Last night for supper, I made up some fish, and to go along with it, fried pickles.
Av loves fried pickles…
His favorites are from Ezell’s Fish Camp in Lavaca, Alabama:
These are from somewhere else…not quite as good because they’re so thin and there’s so much extra crust:
These were a mostly cornmeal crust:
These came from a barbecue place in Fultondale, Alabama where they fry the whole spear:
The secret to really good fried pickles is that the pickles are cut thick enough to stay “pickley” and of course that they not at all be greasy. These turn out great…
- In a skillet, put oil on to 350*.
- Prepare a plate with paper toweling so the finished pickles can drain well, and set the oven to 200* so that if you’re doing several batches, or if they will be done a little earlier than other things, they can stay nice and warm.
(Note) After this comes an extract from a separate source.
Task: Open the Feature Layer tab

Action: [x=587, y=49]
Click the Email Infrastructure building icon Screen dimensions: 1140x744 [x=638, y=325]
- For every two people, you need one whole pickle (if you’re serving this as a side dish). For this recipe, I really suggest Claussen because they really do stay crisp. Cut into nice-size piec
- The egg wash ratio is: one egg to one cup of milk. This egg wash is enough for at least six or seven pickles (12-14 servings):
- In a Ziploc bag, put enough flour (or cornmeal, or a ratio of cornmeal to flour that you like) to coat the number of pickles you’re cooking plus seasoning – the amount of seasoning is going to be different for every family according to taste…but we like things pretty spiced-up, so I put several great-big dashes of Tony Chachere’s in the bag. If I weren’t using Tony Chachere’s, it would be something like cayenne pepper plus garlic salt and pepper. None of this is exact – it’s just whatever looks and sounds good:
- Put the pickle pieces in the egg wash:
- Remove them with a slotted spoon so the extra egg wash can drip off, then place the pickles in the ziploc bag and shake to coat. Shake, shake, shake.
- Make sure the oil is at 350* (if you put them in at a lower temperature, they will soak up the oil). Lift each pickle piece out of the bag separately and gently place in the skillet to fry:
I use an electric skillet to fry in sometimes, just to make certain the oil is kept at a certain temperature without me having to think too much about it.
The pickles only take a few minutes on each side (get one side golden brown, then flip to the other side). Place the finished pickles on the plate with the paper toweling, and place that in the 200* oven to stay nice and warm while everything else finishes.
Oh these turn out so great! Super-crisp and not at all greasy. Yum!
If these are for an appetizer, they can be served with a nice dip – remoulade or comeback sauce is nice.